Sometimes it would be useful to AD through an iterative algorithm, eg solving a parametric problem
which implicitly defines x(a), but in practice uses an iterative rootfinding method.
The math is clear (implicit differentiation), I am aware of the nice tricks for the multivariate case (adjoint method), this question is about practical Julia implementation.
For simple presentation, let’s work with scalars, and use
which we treat as a black box. We assume derivatives exist for our black box, and
allows us to obtain x'(a), then we just apply the chain rule.
This is how I implemented it:
using ForwardDiff, Roots
f(x, a) = x^3 - a # treat as a black box
solve_for_x(a) = find_zero(x -> f(x, a), (-a, a), Bisection())
function solve_for_x(a::ForwardDiff.Dual{T}) where {T}
a0 = ForwardDiff.value(a)
x0 = solve_for_x(a0)
∂x = ForwardDiff.derivative(x -> f(x, a0), x0)
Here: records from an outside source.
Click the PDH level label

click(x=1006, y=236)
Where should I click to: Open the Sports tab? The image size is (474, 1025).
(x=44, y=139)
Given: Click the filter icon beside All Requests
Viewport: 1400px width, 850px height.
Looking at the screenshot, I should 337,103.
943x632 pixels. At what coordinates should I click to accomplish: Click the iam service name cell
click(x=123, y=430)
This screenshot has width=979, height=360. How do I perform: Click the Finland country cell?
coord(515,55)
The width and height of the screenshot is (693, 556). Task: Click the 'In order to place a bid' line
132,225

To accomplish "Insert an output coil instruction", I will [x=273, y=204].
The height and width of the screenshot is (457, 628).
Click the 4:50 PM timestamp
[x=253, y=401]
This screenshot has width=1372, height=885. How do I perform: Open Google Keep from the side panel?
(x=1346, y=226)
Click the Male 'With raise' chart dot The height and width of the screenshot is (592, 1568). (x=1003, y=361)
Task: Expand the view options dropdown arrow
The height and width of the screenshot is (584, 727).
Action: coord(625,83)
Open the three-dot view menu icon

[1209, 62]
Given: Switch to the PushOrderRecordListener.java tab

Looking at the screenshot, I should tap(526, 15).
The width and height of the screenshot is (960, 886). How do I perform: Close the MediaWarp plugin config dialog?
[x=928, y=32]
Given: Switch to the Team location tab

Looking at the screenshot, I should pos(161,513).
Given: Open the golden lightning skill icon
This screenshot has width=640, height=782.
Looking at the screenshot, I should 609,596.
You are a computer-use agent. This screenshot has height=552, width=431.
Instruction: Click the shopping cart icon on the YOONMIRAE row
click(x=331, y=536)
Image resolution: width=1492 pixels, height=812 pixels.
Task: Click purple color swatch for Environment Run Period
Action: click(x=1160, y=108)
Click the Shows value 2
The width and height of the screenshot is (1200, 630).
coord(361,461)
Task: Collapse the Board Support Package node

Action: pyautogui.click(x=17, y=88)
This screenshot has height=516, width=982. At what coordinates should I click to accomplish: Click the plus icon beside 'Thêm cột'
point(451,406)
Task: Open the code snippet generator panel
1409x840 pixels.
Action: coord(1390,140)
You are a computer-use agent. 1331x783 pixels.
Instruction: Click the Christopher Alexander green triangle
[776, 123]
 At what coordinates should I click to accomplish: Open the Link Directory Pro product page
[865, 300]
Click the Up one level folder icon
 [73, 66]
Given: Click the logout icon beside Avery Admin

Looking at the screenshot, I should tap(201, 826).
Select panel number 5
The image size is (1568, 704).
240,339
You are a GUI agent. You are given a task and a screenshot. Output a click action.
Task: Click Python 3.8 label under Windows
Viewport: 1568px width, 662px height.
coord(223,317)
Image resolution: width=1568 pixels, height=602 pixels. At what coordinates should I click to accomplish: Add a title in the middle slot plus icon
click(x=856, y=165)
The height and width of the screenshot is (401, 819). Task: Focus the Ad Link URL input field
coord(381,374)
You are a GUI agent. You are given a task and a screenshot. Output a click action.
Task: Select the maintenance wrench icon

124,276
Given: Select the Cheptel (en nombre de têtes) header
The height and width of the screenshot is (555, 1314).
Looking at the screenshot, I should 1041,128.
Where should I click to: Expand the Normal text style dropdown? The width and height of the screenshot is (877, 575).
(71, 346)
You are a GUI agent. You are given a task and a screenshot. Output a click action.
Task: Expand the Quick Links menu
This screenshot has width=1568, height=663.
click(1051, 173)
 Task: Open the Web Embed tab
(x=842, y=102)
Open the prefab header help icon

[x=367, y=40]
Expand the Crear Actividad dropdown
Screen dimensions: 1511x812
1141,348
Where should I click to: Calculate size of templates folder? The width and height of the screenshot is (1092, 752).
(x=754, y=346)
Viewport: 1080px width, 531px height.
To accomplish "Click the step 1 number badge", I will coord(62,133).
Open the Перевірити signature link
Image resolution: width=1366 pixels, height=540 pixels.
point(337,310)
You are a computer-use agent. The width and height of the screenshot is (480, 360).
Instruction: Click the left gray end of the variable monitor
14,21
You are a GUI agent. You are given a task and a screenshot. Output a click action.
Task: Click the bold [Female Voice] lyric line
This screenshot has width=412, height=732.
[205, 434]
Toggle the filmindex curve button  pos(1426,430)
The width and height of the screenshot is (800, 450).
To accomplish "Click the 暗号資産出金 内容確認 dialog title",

∂a = ForwardDiff.derivative(a -> f(x0, a), a0)
ForwardDiff.Dual{T}(x0, (-∂a/∂x) * ForwardDiff.partials(a))
end
It seems to work OK:
using Test
function test1(z)
a = exp(z + 1)
x = solve_for_x(a)
x^2
end
@test ForwardDiff.derivative(test1, 0.7) ≈
ForwardDiff.derivative(z -> abs2(cbrt(exp(z + 1))), 0.7)
Questions
-
I am assuming that the inner
ForwardDiff.derivative
takes care of perturbation confusion, is this correct? -
Anything else I could improve? It seems to be type stable.
-
How would one generalize this to other AD libraries?